• Excerpted records:

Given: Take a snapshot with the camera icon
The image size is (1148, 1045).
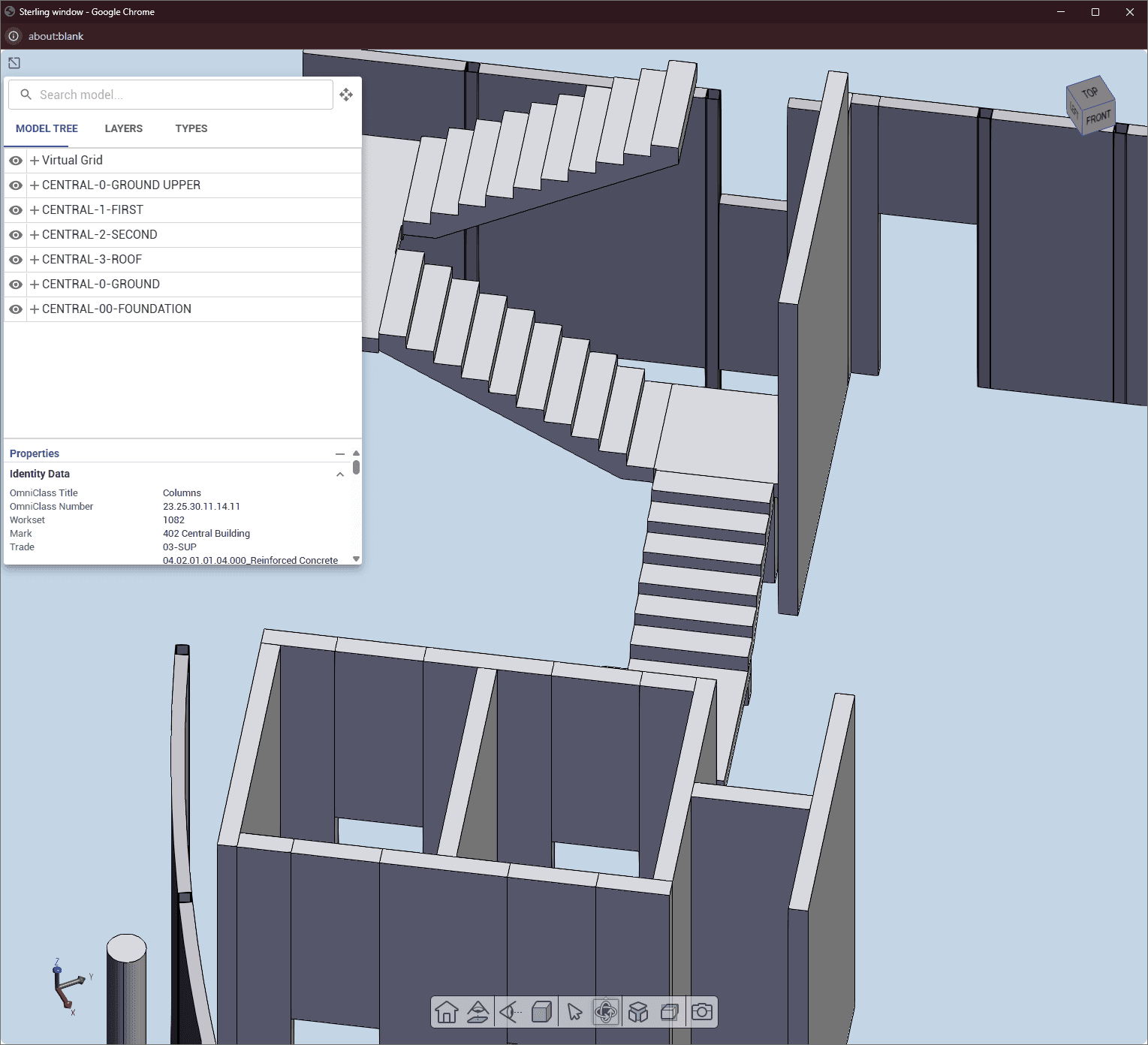Looking at the screenshot, I should click(x=702, y=1012).
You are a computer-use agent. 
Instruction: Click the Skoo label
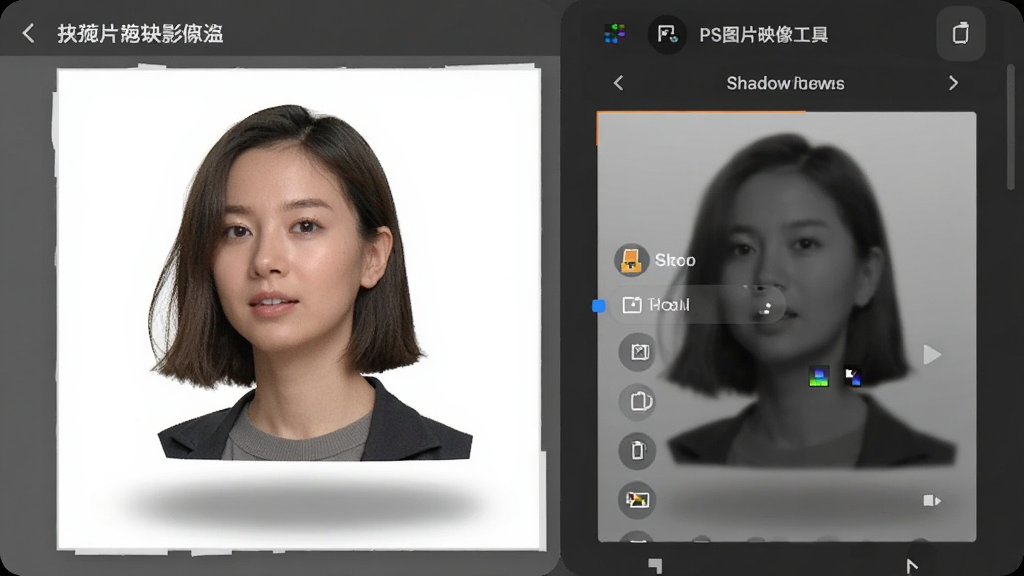click(675, 261)
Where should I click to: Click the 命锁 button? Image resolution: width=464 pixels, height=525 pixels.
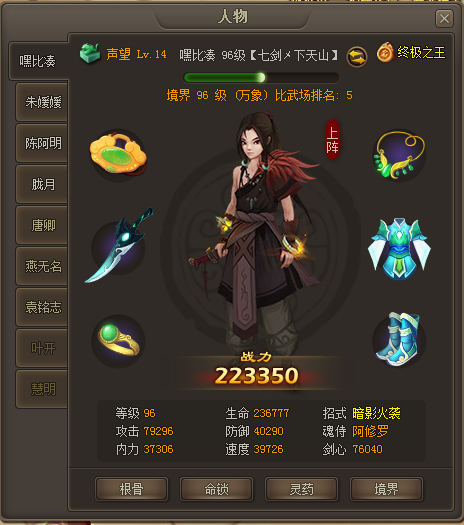click(x=217, y=489)
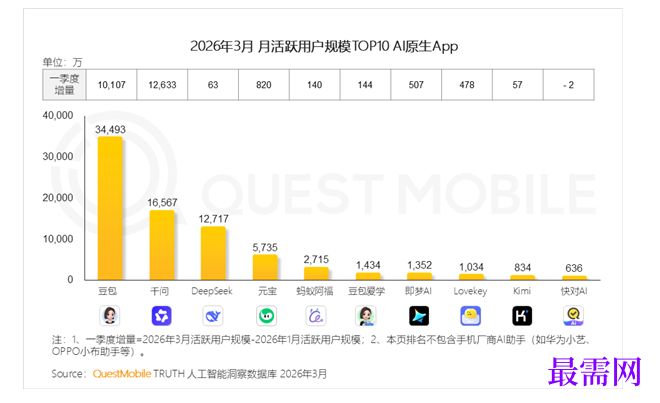This screenshot has width=660, height=403.
Task: Click the 12,633 increment table cell
Action: click(x=162, y=85)
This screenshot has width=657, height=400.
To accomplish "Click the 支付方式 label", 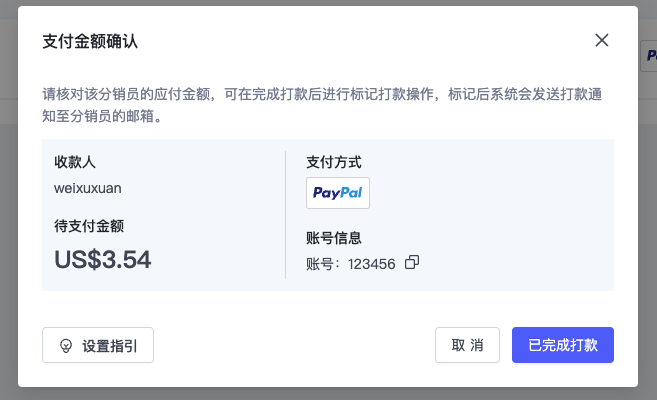I will [x=334, y=162].
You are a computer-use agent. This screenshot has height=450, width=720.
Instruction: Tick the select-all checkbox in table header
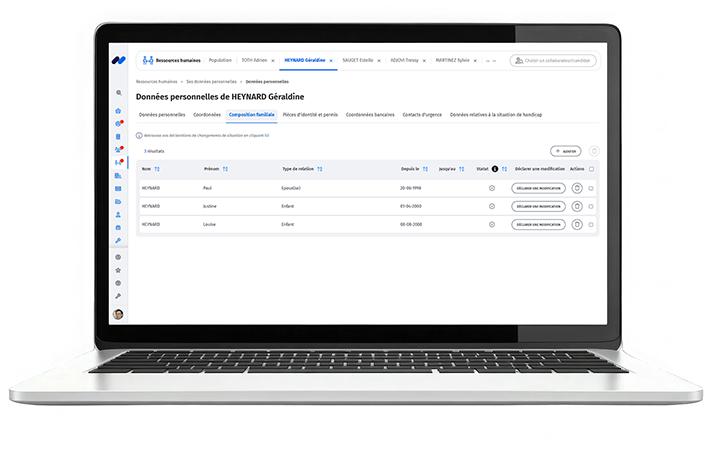(591, 169)
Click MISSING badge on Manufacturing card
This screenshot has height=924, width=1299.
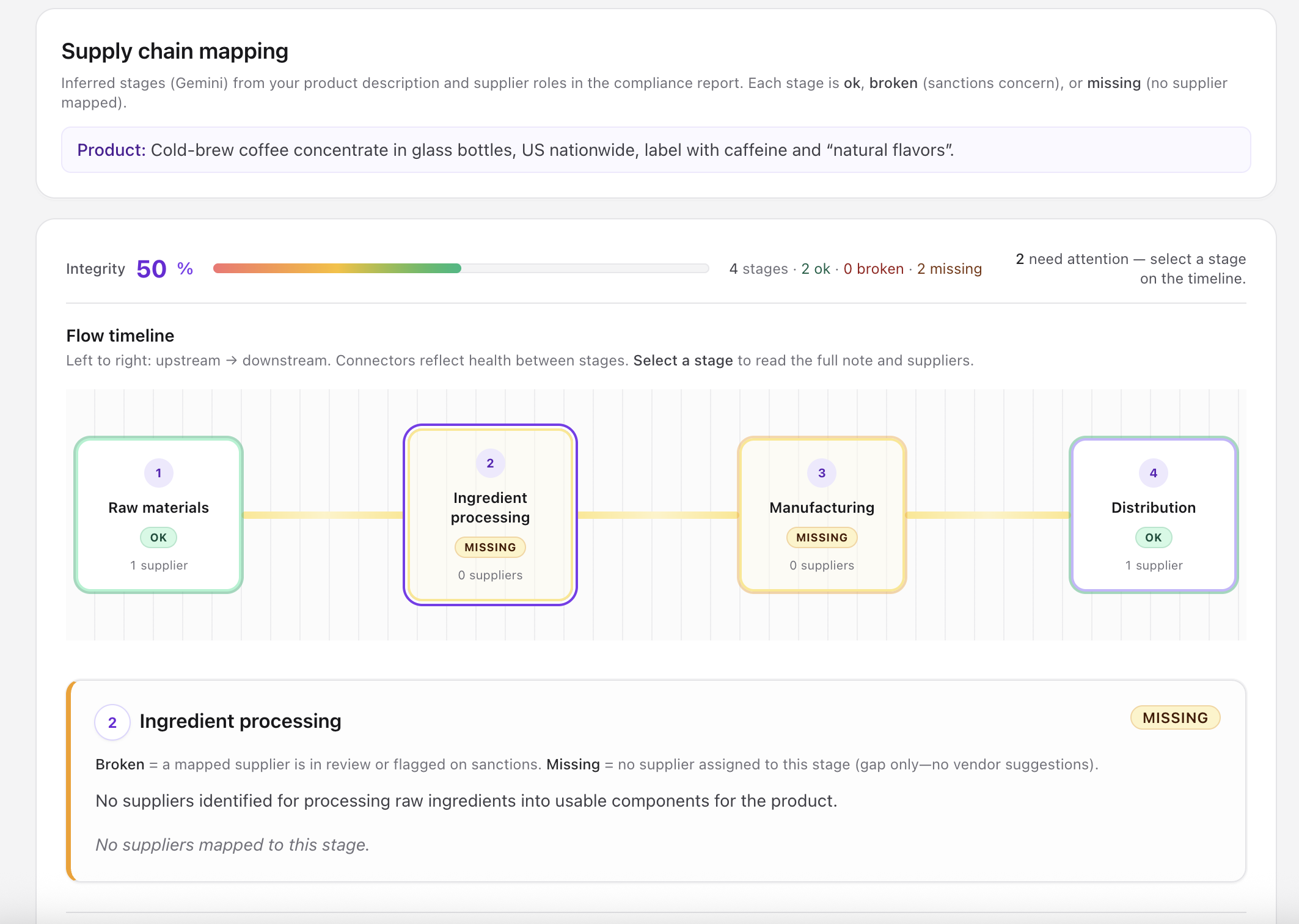(x=822, y=538)
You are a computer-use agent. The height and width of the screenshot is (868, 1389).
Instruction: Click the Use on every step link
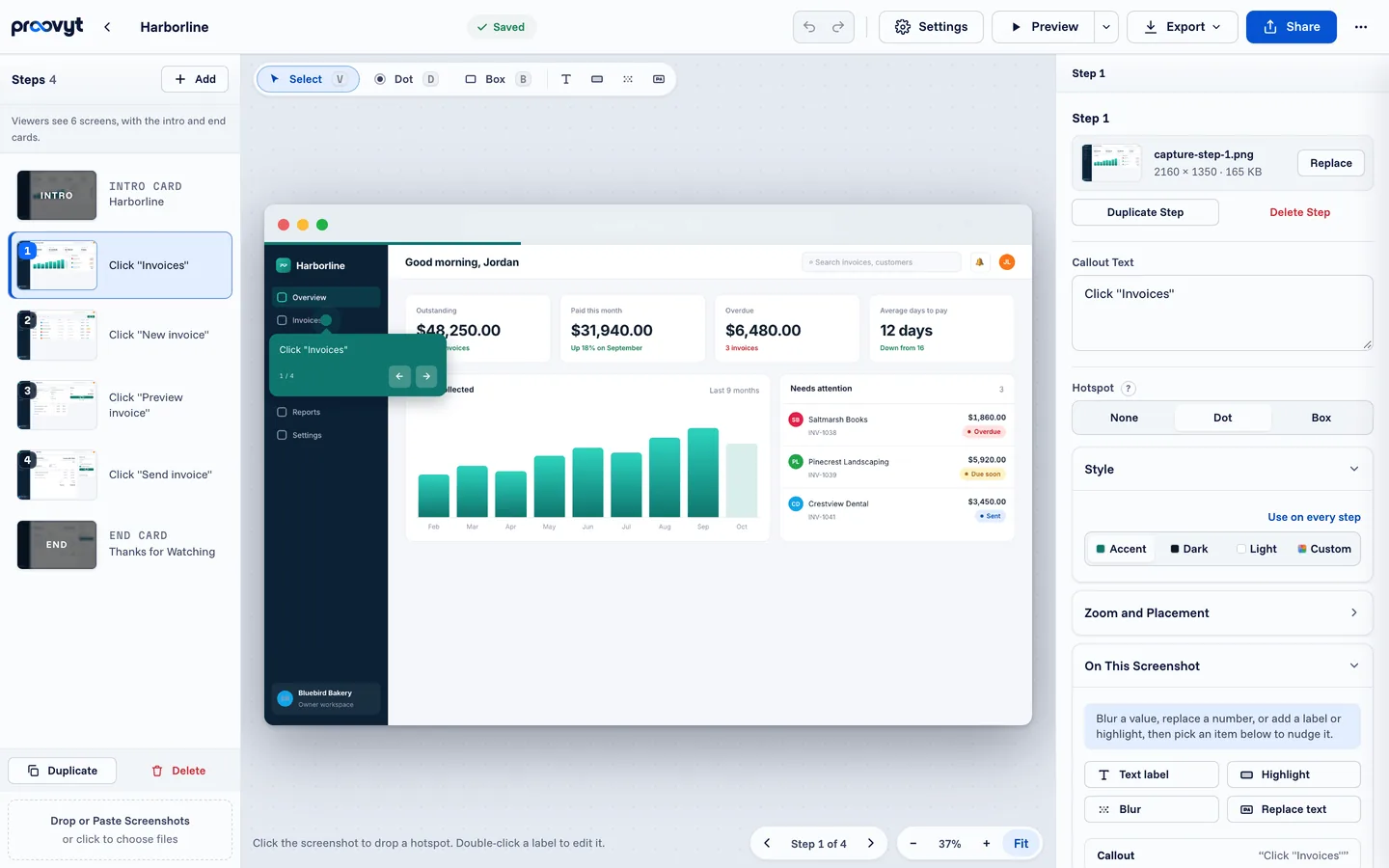(x=1314, y=517)
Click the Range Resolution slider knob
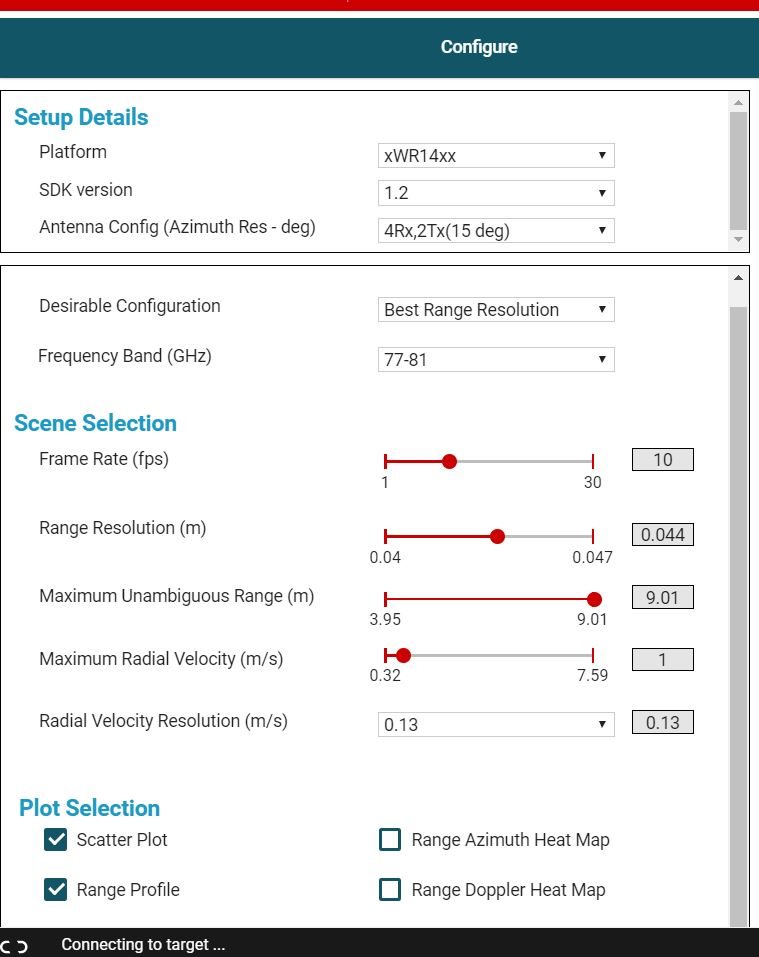Screen dimensions: 759x957 point(498,536)
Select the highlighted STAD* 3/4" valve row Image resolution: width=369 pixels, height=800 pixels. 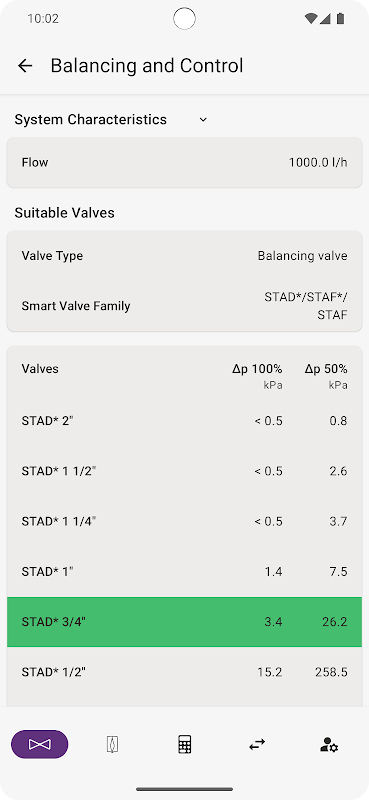(x=184, y=621)
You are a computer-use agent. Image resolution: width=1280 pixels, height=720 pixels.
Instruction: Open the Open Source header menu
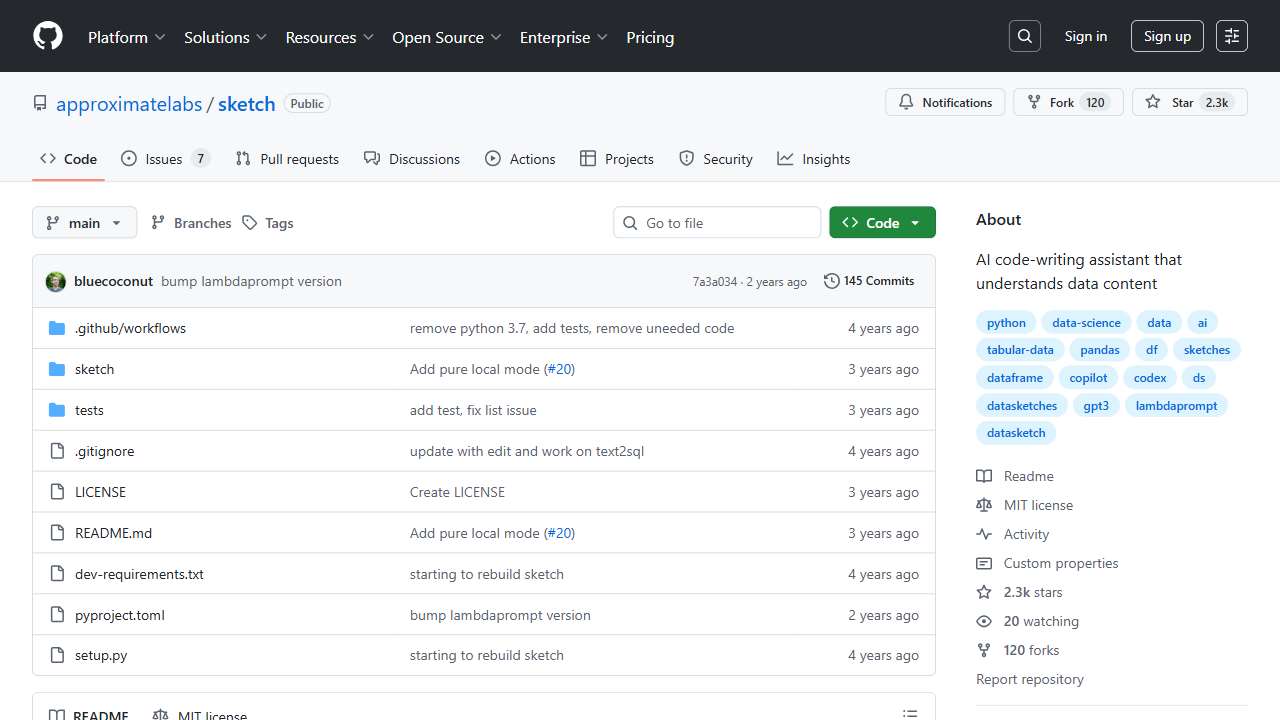447,37
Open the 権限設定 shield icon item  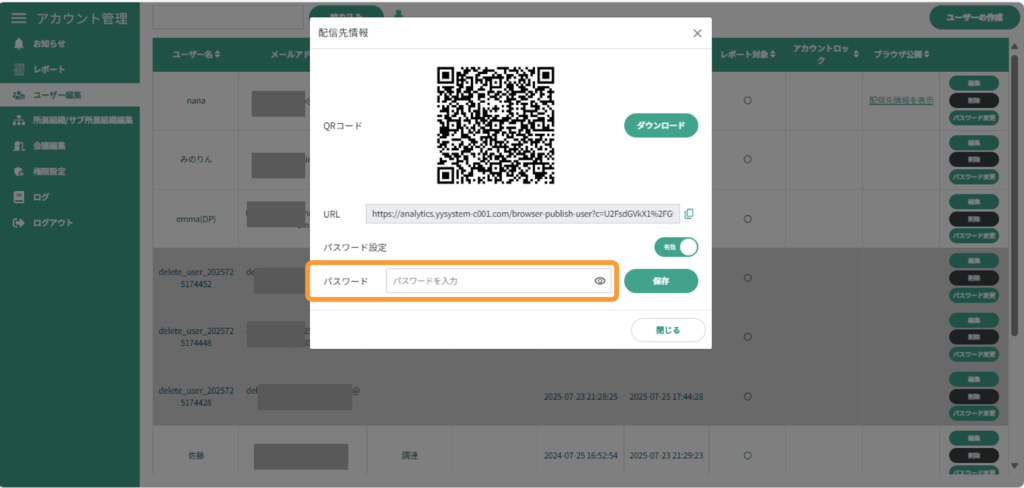[x=18, y=171]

• What you have to do: Render the listing as a numbered list from its first line through the line containing "click(675, 261)", leaving out blank lines and omitting the pictures.

• Solved exercise:
1. Given: Take a snapshot with the camera icon
2. The image size is (1148, 1045).
3. Looking at the screenshot, I should click(x=702, y=1012).
4. You are a computer-use agent. 
5. Instruction: Click the Skoo label
6. click(675, 261)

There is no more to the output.